INFORMATION PROVIDED
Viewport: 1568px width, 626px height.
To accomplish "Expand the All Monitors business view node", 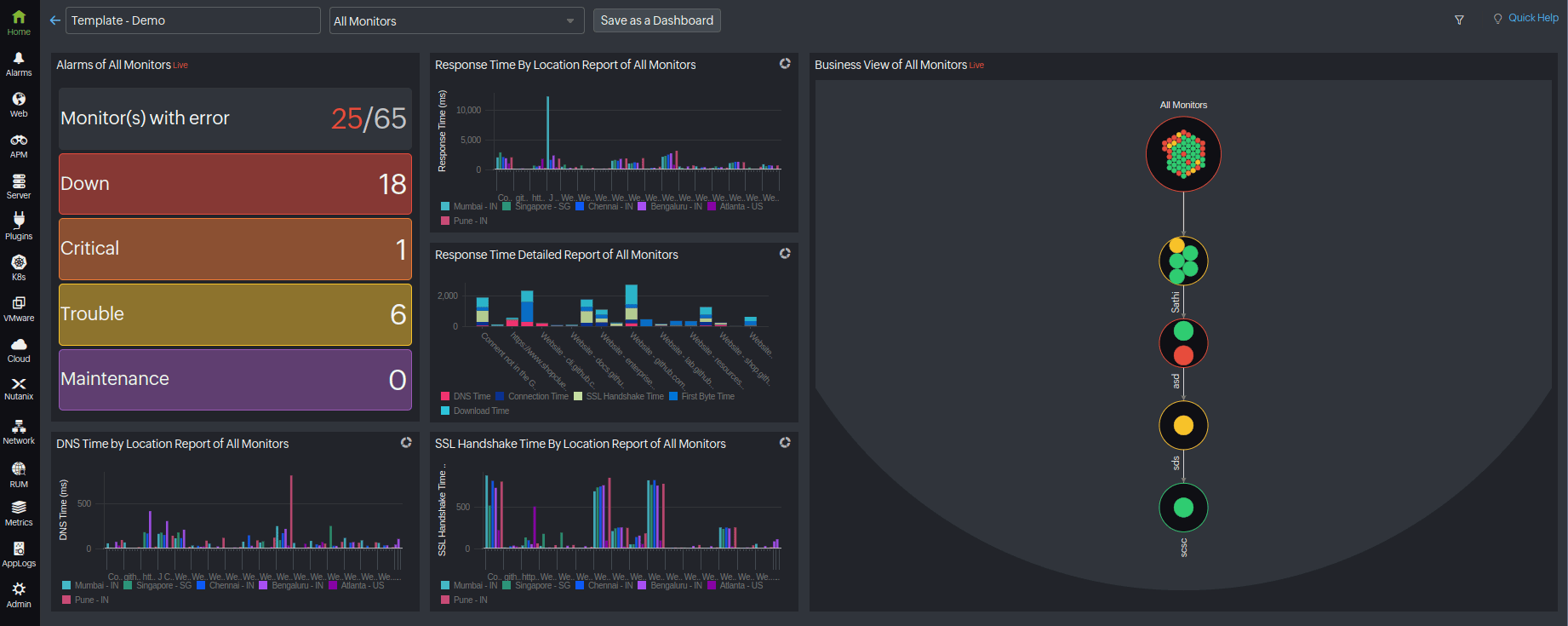I will point(1183,154).
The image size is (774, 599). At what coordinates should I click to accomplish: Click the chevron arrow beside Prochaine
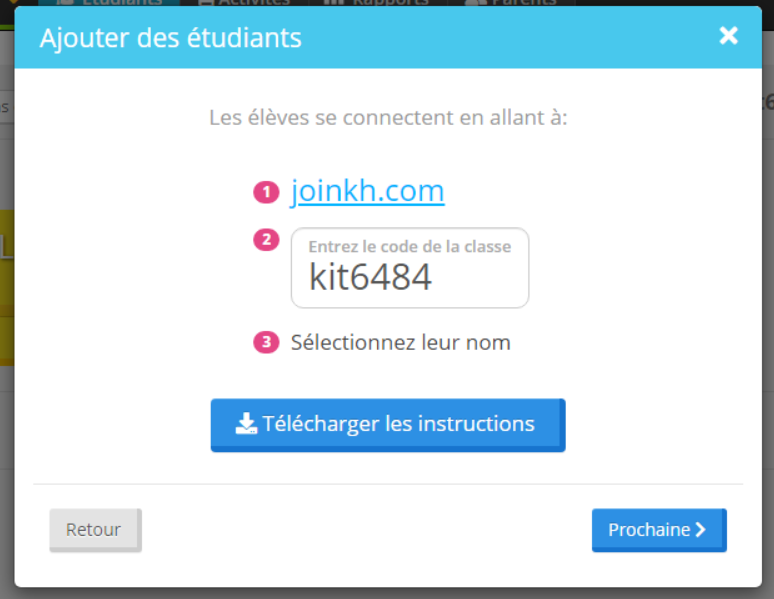point(701,530)
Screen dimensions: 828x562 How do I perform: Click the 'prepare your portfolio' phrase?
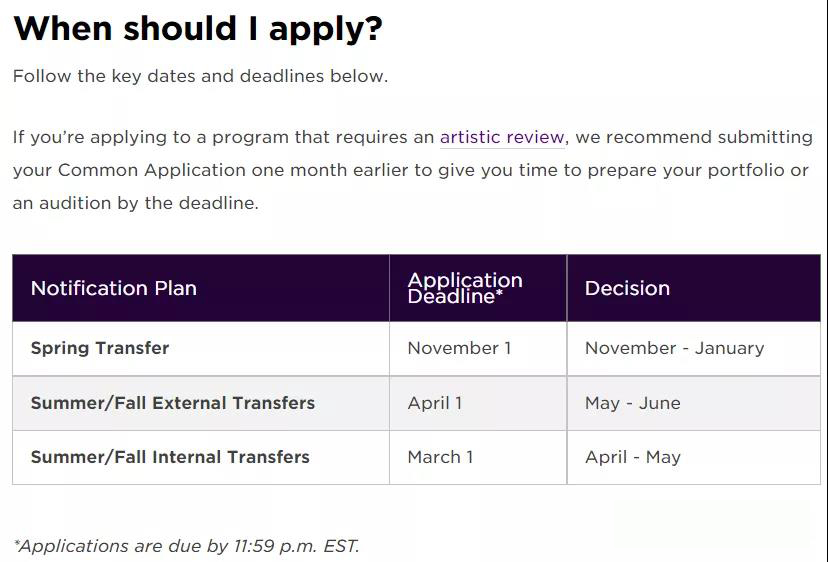686,170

BRIEF
Starting with the line that holds "The image size", repeat exactly every line through the end of the material above, both ends included, without the pictures.

RESPONSE AREA
The image size is (774, 599). At what coordinates should I click to accomplish: Click the chevron arrow beside Prochaine
point(701,530)
Screen dimensions: 828x562 How do I perform: Click the 'prepare your portfolio' phrase?
686,170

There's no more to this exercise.